▸ Problem to solve
Echo the lines from the line containing "1228x768 pixels." through the line containing "point(800,306)", both included, and nothing else.

▸ Task material
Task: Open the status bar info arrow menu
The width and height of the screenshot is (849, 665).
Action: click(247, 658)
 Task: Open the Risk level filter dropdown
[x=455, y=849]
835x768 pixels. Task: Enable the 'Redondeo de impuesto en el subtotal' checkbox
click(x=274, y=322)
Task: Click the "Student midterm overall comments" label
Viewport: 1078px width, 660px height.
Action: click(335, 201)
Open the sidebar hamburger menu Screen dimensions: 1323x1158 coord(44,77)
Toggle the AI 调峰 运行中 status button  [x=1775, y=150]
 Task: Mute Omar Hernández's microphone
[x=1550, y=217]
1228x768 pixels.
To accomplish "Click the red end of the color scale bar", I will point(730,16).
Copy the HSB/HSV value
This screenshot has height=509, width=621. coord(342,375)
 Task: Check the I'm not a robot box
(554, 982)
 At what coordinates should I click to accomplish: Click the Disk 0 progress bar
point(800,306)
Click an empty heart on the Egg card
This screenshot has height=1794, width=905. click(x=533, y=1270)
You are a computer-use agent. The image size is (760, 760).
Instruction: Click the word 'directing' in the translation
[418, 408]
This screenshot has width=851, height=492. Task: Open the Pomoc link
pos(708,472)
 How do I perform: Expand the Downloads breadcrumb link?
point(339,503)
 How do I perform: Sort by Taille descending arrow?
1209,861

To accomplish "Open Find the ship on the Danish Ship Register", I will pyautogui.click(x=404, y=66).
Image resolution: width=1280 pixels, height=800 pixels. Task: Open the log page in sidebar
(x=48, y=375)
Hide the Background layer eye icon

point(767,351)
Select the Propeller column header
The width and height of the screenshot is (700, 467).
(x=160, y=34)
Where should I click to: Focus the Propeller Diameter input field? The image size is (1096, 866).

▸ Problem solution
1228x768 pixels.
To accomplish "Click the red end of the color scale bar", I will point(730,16).
Copy the HSB/HSV value
This screenshot has height=509, width=621. coord(342,375)
 Task: Check the I'm not a robot box
(554, 982)
 At what coordinates should I click to accomplish: Click the Disk 0 progress bar
point(800,306)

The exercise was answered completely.